• Instructions for the task: Every line in the data below from the one containing "The height and width of the screenshot is (588, 484)." down to the one containing "Task: Click the x=f.(y) code cell", both included, must be retyped exactly; no other line is to appear.

• Entries shown:
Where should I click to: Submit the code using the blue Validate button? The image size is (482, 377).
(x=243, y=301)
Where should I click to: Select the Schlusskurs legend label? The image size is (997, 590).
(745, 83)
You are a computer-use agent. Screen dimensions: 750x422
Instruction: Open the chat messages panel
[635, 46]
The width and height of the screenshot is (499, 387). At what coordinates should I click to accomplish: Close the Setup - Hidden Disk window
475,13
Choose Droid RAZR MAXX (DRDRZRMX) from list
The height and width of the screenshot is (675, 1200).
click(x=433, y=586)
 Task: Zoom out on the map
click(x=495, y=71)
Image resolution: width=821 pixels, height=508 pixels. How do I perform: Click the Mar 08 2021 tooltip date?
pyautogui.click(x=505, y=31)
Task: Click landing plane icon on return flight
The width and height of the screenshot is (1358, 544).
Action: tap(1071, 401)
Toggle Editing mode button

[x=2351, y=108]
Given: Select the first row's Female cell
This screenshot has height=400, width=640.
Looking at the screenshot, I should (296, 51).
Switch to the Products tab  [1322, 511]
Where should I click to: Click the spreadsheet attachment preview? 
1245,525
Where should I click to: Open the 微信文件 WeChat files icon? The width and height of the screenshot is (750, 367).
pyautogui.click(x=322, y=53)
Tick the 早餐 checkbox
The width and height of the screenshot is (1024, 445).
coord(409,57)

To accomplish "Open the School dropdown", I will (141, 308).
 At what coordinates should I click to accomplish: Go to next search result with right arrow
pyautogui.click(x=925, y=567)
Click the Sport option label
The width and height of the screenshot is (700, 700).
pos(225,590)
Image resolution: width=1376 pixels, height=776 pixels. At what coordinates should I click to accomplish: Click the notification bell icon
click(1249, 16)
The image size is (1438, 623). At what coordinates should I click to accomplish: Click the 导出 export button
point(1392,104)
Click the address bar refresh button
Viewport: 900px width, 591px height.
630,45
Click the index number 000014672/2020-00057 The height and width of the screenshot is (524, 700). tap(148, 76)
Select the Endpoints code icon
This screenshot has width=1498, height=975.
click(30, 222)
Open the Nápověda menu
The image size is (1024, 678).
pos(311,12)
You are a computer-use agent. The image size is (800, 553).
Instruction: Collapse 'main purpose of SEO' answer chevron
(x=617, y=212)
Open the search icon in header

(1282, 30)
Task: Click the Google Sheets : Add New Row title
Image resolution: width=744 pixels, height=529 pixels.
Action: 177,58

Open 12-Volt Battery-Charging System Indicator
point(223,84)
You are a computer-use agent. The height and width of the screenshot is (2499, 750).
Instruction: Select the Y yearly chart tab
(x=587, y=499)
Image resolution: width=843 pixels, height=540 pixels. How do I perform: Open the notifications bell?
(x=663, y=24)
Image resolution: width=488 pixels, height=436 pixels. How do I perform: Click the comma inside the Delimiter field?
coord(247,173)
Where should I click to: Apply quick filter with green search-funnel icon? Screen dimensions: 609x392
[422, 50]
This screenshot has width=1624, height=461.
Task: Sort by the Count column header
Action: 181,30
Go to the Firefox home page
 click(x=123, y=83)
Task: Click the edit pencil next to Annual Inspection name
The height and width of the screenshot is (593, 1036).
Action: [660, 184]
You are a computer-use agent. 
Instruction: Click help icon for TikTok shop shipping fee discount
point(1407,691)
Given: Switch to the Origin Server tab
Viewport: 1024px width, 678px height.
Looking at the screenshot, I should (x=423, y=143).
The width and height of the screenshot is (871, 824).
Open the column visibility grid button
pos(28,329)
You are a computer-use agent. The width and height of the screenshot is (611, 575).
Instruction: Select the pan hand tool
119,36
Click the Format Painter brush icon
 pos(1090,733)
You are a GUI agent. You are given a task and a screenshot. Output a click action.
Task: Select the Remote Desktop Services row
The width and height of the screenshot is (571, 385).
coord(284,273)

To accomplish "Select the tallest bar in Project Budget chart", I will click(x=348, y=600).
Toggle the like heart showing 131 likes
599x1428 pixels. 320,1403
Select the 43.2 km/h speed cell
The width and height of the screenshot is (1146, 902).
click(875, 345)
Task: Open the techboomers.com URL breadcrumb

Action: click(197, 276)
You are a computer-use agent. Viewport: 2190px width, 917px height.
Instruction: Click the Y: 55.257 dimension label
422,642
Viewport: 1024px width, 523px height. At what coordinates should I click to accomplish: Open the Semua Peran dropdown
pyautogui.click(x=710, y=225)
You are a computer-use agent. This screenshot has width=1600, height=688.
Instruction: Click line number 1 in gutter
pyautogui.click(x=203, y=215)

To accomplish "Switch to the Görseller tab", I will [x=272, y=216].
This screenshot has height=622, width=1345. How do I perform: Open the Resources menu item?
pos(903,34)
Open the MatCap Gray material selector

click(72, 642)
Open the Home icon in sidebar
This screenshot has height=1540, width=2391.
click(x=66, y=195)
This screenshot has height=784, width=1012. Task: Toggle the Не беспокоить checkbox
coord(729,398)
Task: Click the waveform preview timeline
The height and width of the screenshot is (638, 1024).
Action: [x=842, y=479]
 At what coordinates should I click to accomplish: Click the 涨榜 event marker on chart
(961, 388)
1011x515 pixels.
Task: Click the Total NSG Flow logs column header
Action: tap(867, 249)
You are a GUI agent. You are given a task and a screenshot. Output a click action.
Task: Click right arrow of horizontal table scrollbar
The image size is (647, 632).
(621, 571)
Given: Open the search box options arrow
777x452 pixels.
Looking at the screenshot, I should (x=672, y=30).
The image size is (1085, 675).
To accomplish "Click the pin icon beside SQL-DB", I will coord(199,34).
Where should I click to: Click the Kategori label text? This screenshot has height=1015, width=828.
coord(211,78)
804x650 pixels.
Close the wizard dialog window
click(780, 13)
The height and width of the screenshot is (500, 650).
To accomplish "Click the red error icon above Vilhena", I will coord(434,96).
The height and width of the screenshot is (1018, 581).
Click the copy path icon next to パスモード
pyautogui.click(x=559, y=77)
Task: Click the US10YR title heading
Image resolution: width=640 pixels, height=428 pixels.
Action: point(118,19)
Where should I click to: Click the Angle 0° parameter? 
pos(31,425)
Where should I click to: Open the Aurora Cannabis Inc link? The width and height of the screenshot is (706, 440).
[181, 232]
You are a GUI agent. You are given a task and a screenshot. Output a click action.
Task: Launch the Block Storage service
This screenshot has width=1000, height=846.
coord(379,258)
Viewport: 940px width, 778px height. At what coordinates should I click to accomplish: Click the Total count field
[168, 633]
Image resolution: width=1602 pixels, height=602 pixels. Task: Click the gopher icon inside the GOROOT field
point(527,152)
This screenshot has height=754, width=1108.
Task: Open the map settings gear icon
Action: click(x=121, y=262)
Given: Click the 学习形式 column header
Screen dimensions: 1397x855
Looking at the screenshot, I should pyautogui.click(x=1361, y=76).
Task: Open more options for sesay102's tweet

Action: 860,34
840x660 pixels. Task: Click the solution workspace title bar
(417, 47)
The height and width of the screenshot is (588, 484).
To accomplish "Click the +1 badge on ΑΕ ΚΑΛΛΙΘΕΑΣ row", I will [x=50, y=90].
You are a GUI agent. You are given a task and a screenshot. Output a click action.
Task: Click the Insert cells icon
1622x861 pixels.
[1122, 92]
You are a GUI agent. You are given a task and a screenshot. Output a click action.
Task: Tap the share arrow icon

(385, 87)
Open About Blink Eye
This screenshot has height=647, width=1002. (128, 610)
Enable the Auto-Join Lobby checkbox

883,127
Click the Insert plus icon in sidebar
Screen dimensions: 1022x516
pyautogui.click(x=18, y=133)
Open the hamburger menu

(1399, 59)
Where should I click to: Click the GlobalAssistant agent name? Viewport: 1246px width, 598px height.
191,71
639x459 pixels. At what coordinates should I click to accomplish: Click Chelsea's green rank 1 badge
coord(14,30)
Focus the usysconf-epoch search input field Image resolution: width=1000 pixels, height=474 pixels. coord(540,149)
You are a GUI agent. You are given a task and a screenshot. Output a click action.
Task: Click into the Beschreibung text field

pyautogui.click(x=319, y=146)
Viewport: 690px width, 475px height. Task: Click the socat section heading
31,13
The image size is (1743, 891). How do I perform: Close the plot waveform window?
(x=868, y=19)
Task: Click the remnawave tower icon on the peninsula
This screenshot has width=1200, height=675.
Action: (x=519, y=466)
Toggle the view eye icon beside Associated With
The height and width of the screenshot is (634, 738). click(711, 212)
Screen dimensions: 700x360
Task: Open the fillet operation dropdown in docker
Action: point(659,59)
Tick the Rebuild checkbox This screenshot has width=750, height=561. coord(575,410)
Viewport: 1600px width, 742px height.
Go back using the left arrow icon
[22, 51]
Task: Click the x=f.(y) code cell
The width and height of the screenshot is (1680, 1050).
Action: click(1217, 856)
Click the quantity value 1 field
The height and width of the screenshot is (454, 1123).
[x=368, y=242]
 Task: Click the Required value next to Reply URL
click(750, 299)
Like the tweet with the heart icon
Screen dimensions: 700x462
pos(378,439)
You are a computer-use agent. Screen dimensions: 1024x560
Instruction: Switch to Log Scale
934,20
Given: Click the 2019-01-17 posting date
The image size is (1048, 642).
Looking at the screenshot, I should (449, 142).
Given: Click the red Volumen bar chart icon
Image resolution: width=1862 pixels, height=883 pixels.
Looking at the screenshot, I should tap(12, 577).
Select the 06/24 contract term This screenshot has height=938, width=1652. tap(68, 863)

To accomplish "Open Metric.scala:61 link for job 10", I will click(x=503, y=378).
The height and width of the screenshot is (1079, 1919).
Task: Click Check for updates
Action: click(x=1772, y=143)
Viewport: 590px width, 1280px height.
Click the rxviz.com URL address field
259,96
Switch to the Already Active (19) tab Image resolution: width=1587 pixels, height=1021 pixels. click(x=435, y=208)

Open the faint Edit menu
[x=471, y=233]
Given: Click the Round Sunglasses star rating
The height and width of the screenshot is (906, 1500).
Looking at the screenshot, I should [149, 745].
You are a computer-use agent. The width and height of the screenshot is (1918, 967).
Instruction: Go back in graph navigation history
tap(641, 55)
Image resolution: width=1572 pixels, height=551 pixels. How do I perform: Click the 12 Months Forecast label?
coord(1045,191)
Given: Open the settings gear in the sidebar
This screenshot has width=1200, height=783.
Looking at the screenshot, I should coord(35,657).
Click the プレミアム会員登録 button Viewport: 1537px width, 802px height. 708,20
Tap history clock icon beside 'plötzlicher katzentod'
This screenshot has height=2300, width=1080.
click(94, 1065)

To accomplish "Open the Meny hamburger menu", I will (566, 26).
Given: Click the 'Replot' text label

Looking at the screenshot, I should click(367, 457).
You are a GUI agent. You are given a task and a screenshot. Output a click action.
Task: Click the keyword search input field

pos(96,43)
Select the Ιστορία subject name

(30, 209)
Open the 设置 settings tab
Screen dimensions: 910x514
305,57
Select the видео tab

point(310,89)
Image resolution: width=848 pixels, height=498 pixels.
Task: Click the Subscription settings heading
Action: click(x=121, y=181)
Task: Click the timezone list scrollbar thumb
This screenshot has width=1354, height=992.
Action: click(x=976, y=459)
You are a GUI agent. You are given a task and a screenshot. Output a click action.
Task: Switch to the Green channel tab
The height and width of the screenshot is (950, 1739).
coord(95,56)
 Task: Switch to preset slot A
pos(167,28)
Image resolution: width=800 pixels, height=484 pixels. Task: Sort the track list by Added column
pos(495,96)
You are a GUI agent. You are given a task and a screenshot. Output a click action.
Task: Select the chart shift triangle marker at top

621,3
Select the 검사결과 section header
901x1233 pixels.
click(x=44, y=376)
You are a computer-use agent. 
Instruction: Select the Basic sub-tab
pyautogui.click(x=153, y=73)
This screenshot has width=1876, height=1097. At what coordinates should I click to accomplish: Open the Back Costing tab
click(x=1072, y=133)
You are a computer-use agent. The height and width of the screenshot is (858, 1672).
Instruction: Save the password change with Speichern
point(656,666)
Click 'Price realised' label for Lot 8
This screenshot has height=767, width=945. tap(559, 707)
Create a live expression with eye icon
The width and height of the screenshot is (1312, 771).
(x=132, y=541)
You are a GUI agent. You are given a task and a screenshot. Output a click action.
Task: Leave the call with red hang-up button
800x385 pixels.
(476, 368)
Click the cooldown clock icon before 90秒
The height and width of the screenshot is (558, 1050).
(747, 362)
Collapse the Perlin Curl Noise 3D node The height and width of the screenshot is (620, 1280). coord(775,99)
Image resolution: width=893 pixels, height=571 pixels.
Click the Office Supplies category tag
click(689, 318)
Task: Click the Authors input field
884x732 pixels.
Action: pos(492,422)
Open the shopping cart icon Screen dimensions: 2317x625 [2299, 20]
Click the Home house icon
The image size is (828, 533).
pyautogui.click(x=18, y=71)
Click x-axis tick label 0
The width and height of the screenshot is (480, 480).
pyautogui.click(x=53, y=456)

• Task result:
The height and width of the screenshot is (588, 484).
To accomplish "Click the +1 badge on ΑΕ ΚΑΛΛΙΘΕΑΣ row", I will [x=50, y=90].
You are a GUI agent. You are given a task and a screenshot. Output a click action.
Task: Click the Insert cells icon
1622x861 pixels.
[1122, 92]
You are a GUI agent. You are given a task and a screenshot. Output a click action.
Task: Tap the share arrow icon

(385, 87)
Open About Blink Eye
This screenshot has height=647, width=1002. (128, 610)
Enable the Auto-Join Lobby checkbox

883,127
Click the Insert plus icon in sidebar
Screen dimensions: 1022x516
pyautogui.click(x=18, y=133)
Open the hamburger menu

(1399, 59)
Where should I click to: Click the GlobalAssistant agent name? Viewport: 1246px width, 598px height.
191,71
639x459 pixels. At what coordinates should I click to accomplish: Click Chelsea's green rank 1 badge
coord(14,30)
Focus the usysconf-epoch search input field Image resolution: width=1000 pixels, height=474 pixels. coord(540,149)
You are a GUI agent. You are given a task and a screenshot. Output a click action.
Task: Click into the Beschreibung text field

pyautogui.click(x=319, y=146)
Viewport: 690px width, 475px height. Task: Click the socat section heading
31,13
The image size is (1743, 891). How do I perform: Close the plot waveform window?
(x=868, y=19)
Task: Click the remnawave tower icon on the peninsula
This screenshot has width=1200, height=675.
Action: (x=519, y=466)
Toggle the view eye icon beside Associated With
The height and width of the screenshot is (634, 738). click(711, 212)
Screen dimensions: 700x360
Task: Open the fillet operation dropdown in docker
Action: point(659,59)
Tick the Rebuild checkbox This screenshot has width=750, height=561. coord(575,410)
Viewport: 1600px width, 742px height.
Go back using the left arrow icon
[22, 51]
Task: Click the x=f.(y) code cell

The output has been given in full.